Reading passage:
* * *

From what I can see, the heart of this is about replication. What Romer has asserted is that any aggregate production function must have constant returns to scale (i.e. be homogenous of degree one) in its rival inputs. The mental exercise here is the following. Imagine that tomorrow there was a perfect replica of the Earth floating next to this one. What would be the output of the alternative Earth? It would be exactly the same as output here, right? It would have to be. It is an exact replica.

What we did was replicate the rival inputs (land, capital, people, education, etc..) and held constant the ideas/plans/technologies. As the output of the alternative Earth is exactly equal to the output of the current Earth, the production function has constant returns to scale with respect to the rival inputs, the things we duplicated. We doubled Earth, and got double the output. It follows that if I doubled Earth’s rival inputs and doubled the ideas/plans/technologies, then I’d get more than double the output. In short, I’d have increasing returns to scale.

What does this imply about market structure? Write down a production function that depends both on rival inputs ({X}, standing in for all the stocks of capital and people and land) and non-rival inputs ({A}, standing in for ideas/plans/technologies),

\displaystyle  F(A,X). \ \ \ \ \ (1)

What the replication argument says is that this function has constant returns to scale in terms of {X}, or {\lambda F(A,X) = F(A,\lambda X)}. This in turn implies that the following must be true

\displaystyle  F(A,X) = \frac{\partial F(A,X)}{\partial X} X. \ \ \ \ \ (2)

The above says that total output can be calculated as the marginal product of rival inputs (the derivative) times the total amount of rival inputs, {X}. This is just Euler’s theorem for homogenous functions.

* * *

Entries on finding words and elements
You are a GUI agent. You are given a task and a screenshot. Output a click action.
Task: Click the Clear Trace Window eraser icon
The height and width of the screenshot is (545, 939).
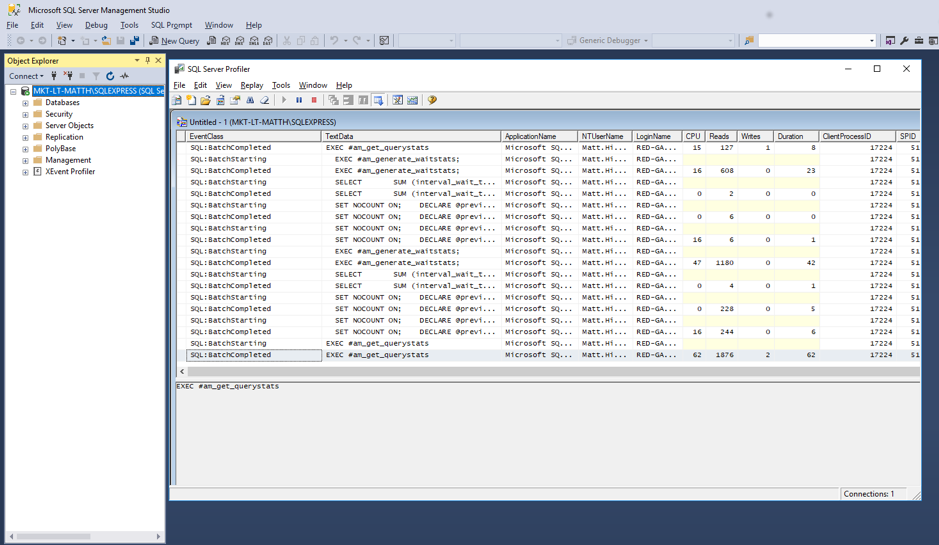pyautogui.click(x=265, y=100)
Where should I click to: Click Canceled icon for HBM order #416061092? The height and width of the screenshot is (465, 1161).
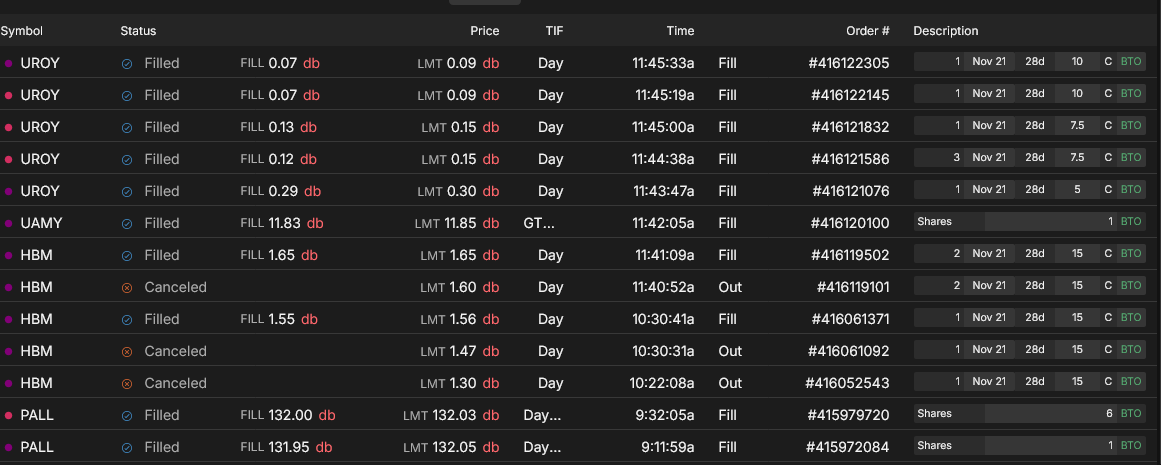[x=127, y=351]
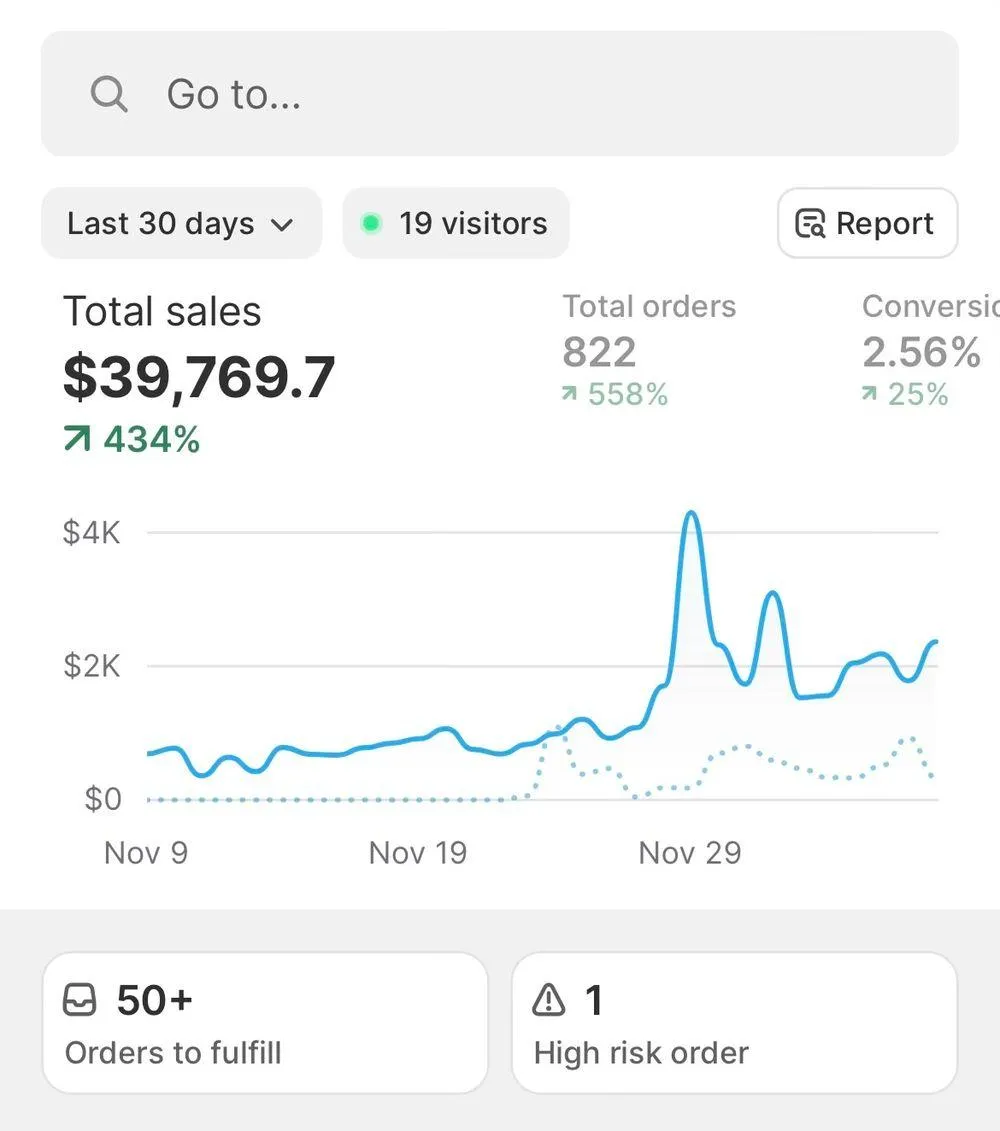Screen dimensions: 1000x1131
Task: Click the green live visitors dot
Action: click(x=371, y=223)
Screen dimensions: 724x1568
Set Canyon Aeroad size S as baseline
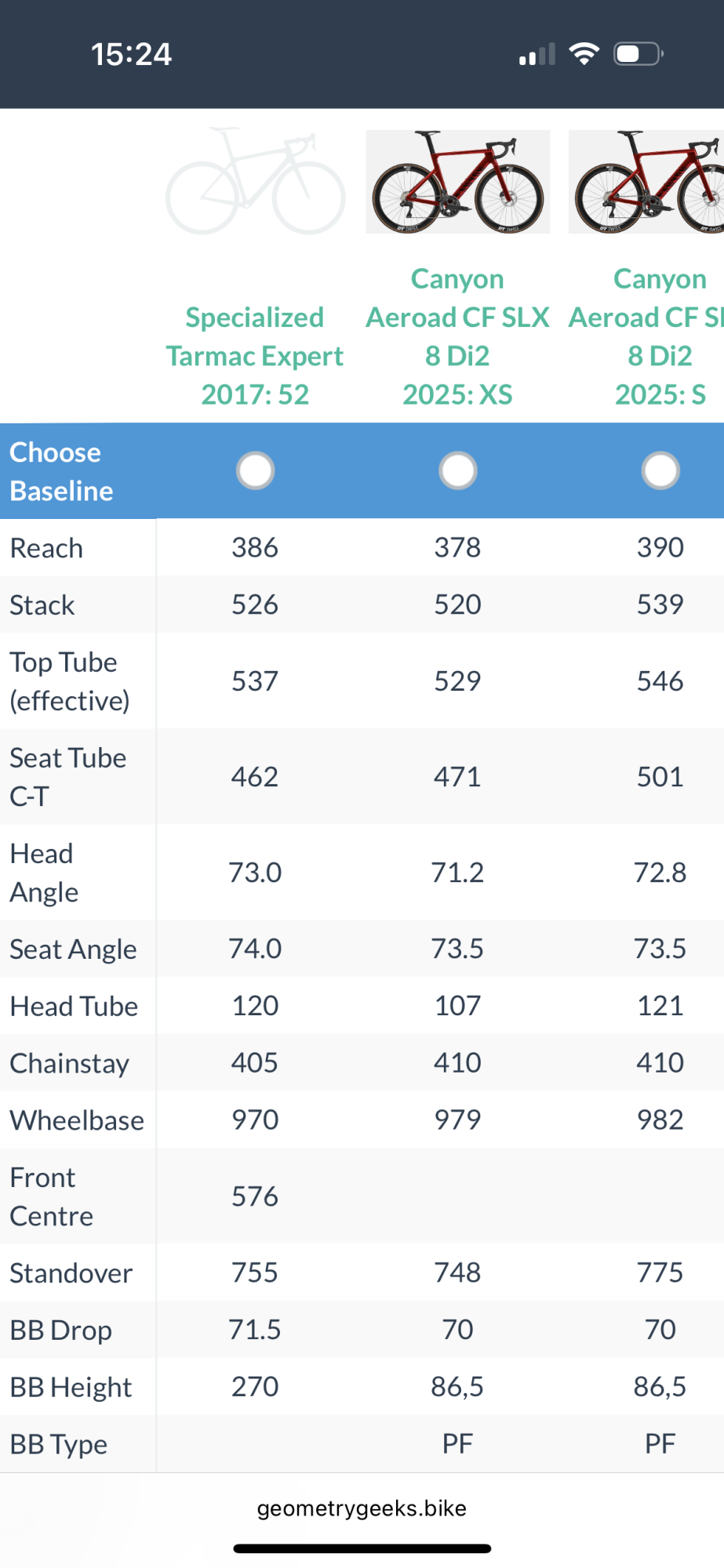(x=660, y=470)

* * *

Tasks to complete:
1. In the passage on replication and returns to scale, list each rival input named in the parentheses after "replicate the rival inputs".
2. Write a continuation of the passage on replication and returns to scale, starting after its final sentence.

Results for each task:
1. land, capital, people, education

2.
What we also know has to be true about this production function is that the total amount paid to all the factors of production – rival and non-rival – can only add up to total output. In other words, we’ve got

\displaystyle  F(A,X) = Profits + wX \ \ \ \ \ (3)

where {Profits} are whatever we pay (possibly zero) to the owners of the ideas/plans/technologies. {w} is the “wage” paid to a rival factor {X}. If we had lots of rival factors, then we’d have lots of these terms with things like wages, rents paid to owners of land, rents paid to owners of capital, etc.. etc..

Both the two expressions I’ve shown have to hold, and this is where we get to the problem. If we want to assume that there is price-taking, then all the rival factors would be paid their marginal product. If they were underpaid, then other firms could pay them more, and use all the inputs from the original firm. But if wages are equal to marginal products, then {w = \partial F(A,X)/\partial X}. And if this is true, then the only possible way for the second expression to hold is if {Profits = 0}. If rival factors of production are paid their marginal products, there is nothing left over to pay out as profits.

If you have {Profits>0}, then you must have that {w<\partial F(A,X)/\partial X}, or rival factors of production are paid less than their marginal product. And the only way for this to be the equilibrium outcome is if there is not price-taking. If other firms could pay more, they would, and would equate the wage and marginal product. So positive profits imply some kind of market power (possibly a patent, or a legal monopoly, or some kind of brand identity that cannot be mimicked) for firms.

Romer’s 1990 paper argues that this second situation is the only one that makes sense for explaining long-run growth. If {Profits} did equal zero, then no one would bother to undertake innovative activity. What would be the point? So firms that innovate must earn some profits to incent them to undertake the innovation. This doesn’t mean they are gouging people, by the way. The positive profits may simply be sufficient to offset a fixed cost of innovating. But once you accept that innovation takes place in large part as a deliberate economic activity, Romer’s argument is that this inevitably implies that firms have some market power and rival factors are not being paid their marginal products. You have to be careful here. Romer is not arguing that this is how the world should work. He’s arguing that this is how it does work.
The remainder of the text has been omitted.